AOD-9604's human data is limited. The most cited study is a 2004 Phase 2 trial showing modest weight loss in obese subjects taking oral AOD-9604 over 12 weeks. The results were statistically significant but not dramatic. Most of AOD-9604's compelling data comes from animal studies showing clear lipolytic effects and favorable safety profiles.

This does not mean AOD-9604 is ineffective. Thousands of users report positive fat loss results. But the level of clinical evidence supporting tesamorelin is substantially stronger.

Visceral Fat: Where Tesamorelin Excels

If your primary concern is visceral fat, specifically the deep abdominal fat that wraps around your organs and drives metabolic disease, tesamorelin has a clear advantage.

The clinical data shows tesamorelin specifically and preferentially reduces visceral adipose tissue. This is not general weight loss. CT scans in clinical trials demonstrated selective visceral fat reduction even when total body weight did not change dramatically. For people with metabolic syndrome, insulin resistance, or elevated cardiovascular risk from central adiposity, this targeted effect is medically significant.

AOD-9604 promotes general lipolysis without published evidence of preferential visceral fat targeting. It may reduce overall body fat, but the clinical proof for visceral-specific action is not there.

The IGF-1 Question

One of the most important practical differences between these peptides is their effect on IGF-1 (insulin-like growth factor 1).

Tesamorelin increases IGF-1 because it stimulates real GH release. Elevated IGF-1 levels require monitoring because sustained high IGF-1 is associated with increased cancer risk in some epidemiological studies. Most physicians prescribing tesamorelin will check IGF-1 levels at baseline and every 3-6 months.

AOD-9604 does not increase IGF-1. This is its key safety advantage. Because it only activates the lipolytic fragment of GH signaling, it bypasses the IGF-1 pathway entirely. For people who are concerned about long-term GH axis stimulation or who have a family history of IGF-1 sensitive conditions, this is a meaningful differentiator.

Cost and Accessibility

The cost difference is substantial. AOD-9604 is available through research peptide vendors at $50-150 per month. Tesamorelin, especially brand-name Egrifta, can run $300-600 or more per month. Compounded tesamorelin from specialty pharmacies is less expensive but still typically more than AOD-9604.

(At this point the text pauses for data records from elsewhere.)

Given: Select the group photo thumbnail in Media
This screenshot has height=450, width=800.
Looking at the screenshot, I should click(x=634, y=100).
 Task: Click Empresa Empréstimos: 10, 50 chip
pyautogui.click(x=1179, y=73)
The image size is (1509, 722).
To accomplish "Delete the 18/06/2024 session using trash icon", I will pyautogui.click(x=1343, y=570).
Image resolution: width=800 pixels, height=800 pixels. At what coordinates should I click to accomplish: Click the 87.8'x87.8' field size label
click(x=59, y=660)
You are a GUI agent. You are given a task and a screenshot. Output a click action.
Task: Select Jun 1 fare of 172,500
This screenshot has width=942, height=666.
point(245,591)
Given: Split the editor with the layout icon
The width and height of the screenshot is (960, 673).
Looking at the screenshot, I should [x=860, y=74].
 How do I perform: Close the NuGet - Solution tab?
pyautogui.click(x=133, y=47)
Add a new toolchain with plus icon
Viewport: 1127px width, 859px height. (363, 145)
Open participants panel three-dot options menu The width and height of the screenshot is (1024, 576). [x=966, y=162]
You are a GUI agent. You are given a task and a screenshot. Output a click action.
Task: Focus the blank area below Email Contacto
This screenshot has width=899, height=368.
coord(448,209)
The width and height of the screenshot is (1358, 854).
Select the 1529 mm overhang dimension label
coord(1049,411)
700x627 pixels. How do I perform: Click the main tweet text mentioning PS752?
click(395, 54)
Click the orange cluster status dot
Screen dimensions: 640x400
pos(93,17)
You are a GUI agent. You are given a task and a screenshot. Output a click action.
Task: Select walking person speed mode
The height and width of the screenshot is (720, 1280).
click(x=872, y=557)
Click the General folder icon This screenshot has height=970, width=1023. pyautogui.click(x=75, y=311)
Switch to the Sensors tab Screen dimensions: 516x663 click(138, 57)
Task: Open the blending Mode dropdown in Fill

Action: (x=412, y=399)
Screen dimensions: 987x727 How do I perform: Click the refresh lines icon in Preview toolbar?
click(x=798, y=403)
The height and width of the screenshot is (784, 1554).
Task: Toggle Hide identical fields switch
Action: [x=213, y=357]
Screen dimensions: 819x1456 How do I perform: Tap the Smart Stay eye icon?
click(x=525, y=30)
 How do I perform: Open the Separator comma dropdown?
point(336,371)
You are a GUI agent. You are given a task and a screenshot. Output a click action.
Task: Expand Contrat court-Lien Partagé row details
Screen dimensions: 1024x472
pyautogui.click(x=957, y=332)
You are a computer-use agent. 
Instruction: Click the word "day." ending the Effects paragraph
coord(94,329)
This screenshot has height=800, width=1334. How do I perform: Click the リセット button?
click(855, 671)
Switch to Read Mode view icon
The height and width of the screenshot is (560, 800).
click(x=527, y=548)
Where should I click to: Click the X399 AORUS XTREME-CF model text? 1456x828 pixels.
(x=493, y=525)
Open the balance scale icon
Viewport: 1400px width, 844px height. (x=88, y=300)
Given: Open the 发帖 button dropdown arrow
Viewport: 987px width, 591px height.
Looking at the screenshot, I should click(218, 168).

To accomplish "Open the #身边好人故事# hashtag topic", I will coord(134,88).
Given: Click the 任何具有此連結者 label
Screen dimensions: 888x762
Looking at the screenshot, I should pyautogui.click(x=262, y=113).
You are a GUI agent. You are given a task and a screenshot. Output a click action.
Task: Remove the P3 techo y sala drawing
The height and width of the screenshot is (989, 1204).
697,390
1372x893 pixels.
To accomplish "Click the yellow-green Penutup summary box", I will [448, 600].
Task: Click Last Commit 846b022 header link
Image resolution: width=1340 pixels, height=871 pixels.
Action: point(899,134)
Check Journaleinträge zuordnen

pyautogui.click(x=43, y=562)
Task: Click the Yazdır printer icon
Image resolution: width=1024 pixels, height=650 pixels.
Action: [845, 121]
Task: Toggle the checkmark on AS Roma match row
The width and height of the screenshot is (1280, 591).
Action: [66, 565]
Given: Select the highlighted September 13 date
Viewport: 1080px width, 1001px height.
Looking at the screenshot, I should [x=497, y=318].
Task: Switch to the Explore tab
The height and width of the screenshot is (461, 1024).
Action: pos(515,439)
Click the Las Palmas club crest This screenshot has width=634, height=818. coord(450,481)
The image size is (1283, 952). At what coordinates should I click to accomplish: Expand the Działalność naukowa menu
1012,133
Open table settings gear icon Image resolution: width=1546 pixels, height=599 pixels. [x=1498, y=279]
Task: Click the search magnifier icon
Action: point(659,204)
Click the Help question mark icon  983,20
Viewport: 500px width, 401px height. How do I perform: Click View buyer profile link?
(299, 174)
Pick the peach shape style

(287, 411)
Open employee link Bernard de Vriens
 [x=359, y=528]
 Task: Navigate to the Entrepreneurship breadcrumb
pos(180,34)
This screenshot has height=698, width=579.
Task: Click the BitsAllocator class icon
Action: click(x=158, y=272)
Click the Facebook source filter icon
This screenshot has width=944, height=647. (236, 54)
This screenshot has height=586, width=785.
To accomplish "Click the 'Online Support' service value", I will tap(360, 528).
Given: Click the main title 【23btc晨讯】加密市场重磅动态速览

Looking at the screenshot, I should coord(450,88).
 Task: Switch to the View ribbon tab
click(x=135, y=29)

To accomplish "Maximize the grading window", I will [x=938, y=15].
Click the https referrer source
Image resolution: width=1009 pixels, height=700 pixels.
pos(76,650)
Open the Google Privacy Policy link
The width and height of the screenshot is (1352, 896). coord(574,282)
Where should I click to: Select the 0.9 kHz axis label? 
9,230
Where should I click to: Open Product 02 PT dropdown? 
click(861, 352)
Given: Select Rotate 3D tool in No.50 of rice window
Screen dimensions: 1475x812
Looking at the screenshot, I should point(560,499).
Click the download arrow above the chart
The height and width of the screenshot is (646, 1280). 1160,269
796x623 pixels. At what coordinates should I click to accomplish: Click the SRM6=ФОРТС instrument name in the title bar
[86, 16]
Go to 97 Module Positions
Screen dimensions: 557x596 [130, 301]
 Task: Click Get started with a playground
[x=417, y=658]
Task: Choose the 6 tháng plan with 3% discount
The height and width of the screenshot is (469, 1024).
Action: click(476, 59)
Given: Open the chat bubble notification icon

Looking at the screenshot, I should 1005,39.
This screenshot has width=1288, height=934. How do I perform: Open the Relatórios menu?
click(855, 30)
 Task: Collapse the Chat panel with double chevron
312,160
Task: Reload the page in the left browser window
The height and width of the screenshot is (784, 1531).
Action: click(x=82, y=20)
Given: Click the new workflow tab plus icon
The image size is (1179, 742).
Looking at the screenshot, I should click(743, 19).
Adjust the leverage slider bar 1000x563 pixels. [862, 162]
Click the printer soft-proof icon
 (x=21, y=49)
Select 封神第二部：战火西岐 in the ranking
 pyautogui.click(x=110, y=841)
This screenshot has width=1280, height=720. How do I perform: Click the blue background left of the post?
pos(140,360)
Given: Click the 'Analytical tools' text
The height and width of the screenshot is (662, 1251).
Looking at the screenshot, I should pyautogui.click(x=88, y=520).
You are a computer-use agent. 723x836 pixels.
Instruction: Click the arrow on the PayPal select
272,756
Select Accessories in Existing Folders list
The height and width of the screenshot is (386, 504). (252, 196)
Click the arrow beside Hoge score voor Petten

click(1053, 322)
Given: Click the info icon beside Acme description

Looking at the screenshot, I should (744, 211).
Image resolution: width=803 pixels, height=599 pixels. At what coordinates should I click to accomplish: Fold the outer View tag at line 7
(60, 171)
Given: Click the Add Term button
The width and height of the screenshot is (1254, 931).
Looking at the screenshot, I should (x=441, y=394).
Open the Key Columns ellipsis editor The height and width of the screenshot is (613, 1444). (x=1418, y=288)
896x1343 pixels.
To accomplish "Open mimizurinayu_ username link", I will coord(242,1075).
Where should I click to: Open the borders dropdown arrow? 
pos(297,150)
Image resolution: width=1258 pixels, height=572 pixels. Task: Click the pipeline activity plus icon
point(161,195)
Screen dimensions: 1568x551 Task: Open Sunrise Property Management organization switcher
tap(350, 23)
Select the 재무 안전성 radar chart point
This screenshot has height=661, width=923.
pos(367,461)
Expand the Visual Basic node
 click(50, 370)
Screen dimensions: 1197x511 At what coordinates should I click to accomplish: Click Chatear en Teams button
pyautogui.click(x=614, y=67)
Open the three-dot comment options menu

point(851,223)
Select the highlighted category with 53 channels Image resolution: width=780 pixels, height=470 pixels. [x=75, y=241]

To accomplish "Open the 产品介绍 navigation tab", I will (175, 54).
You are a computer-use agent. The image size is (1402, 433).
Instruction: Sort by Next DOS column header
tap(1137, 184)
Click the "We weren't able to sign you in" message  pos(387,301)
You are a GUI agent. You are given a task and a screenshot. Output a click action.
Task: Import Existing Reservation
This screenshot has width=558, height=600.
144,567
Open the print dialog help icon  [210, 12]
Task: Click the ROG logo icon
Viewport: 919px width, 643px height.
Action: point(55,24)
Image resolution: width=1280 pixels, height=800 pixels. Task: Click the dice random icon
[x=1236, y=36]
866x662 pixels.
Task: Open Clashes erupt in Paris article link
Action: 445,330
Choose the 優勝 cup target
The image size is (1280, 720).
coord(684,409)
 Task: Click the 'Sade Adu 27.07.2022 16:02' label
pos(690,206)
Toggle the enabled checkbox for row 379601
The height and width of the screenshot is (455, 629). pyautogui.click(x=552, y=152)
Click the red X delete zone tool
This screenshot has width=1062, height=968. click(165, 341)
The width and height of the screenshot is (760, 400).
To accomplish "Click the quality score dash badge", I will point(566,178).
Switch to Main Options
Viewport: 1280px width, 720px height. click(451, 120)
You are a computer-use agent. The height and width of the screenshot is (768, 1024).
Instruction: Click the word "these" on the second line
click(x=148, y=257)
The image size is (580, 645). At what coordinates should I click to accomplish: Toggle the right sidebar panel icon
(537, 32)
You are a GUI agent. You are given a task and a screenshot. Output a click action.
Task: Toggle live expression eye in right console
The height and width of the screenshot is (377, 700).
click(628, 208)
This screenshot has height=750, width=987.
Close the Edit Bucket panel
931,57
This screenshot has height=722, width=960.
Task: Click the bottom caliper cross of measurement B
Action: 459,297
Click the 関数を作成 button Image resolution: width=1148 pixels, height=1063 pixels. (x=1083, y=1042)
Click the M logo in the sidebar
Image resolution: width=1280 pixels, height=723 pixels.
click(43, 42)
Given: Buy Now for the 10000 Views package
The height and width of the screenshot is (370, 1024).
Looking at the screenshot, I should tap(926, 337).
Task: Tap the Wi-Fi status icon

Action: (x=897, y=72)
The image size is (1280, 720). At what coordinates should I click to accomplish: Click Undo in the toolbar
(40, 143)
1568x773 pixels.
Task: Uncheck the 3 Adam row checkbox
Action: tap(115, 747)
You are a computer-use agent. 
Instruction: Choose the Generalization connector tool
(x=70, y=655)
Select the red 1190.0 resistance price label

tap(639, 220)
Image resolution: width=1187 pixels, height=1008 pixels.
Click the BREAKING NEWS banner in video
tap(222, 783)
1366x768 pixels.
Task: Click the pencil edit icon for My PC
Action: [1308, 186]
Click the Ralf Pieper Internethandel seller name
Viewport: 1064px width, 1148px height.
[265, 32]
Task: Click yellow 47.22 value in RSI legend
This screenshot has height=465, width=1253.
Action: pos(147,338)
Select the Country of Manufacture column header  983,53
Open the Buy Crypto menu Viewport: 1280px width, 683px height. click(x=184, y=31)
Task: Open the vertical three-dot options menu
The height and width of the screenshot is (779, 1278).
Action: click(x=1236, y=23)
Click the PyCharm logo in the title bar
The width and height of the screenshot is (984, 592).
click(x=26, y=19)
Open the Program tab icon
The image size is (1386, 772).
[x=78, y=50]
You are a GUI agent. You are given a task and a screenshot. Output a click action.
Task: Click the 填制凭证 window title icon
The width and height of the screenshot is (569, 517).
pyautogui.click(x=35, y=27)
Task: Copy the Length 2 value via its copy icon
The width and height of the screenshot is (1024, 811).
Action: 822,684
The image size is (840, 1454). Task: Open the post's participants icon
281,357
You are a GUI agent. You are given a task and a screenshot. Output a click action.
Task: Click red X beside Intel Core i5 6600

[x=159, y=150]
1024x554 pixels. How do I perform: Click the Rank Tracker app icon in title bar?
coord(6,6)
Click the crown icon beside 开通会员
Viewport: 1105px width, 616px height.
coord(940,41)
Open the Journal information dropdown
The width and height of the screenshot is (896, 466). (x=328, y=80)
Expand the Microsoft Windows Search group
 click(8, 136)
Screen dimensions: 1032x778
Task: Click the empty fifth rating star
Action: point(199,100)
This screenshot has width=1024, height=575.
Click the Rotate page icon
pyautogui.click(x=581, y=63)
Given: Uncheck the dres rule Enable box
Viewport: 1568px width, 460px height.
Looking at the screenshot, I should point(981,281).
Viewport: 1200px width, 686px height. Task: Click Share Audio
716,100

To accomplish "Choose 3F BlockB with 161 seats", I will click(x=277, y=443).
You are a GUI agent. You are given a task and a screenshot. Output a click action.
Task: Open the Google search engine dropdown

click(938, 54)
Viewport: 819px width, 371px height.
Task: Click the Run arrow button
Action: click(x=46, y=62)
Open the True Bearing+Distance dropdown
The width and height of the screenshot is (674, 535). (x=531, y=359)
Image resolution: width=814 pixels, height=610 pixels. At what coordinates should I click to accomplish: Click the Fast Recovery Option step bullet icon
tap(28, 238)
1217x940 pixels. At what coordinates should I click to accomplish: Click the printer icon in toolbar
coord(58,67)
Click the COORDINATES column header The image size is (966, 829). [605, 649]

Both require daily subcutaneous injection. Neither is available orally in effective forms (though AOD-9604 was tested orally in one clinical trial, the results were modest compared to injectable protocols reported in community use).

Stacking Considerations

These two peptides should generally not be stacked together. Tesamorelin already produces lipolytic effects through GH release, and adding AOD-9604 creates redundancy without clear additive benefit.

Better stacking options:

• Tesamorelin + MOTS-c: Visceral fat reduction plus mitochondrial metabolic optimization. Complementary mechanisms with no overlap. See the Fat Loss Stack for a complete protocol.
• AOD-9604 + CJC-1295/ipamorelin: If you want GH optimization benefits alongside AOD-9604's targeted lipolysis, pair it with GH secretagogues. The GH secretagogues provide the broader benefits while AOD-9604 amplifies the fat-targeting component.
• Either compound + semaglutide or tirzepatide: GLP-1 medications handle appetite suppression. Fat-targeting peptides address the metabolic side. This combination attacks fat loss from both behavioral (eating less) and metabolic (burning more) angles.

Who Should Choose Which

Choose tesamorelin if: You have significant visceral fat, want the strongest clinical evidence, can afford the higher cost, and are willing to monitor IGF-1 levels. Particularly relevant for people with metabolic syndrome, NAFLD, or HIV-associated lipodystrophy.

Choose AOD-9604 if: You want an affordable fat-targeting peptide, prefer to avoid IGF-1 elevation, are comfortable with limited but promising clinical data, or are stacking with other GH-axis peptides and want to add lipolysis without redundant GH stimulation.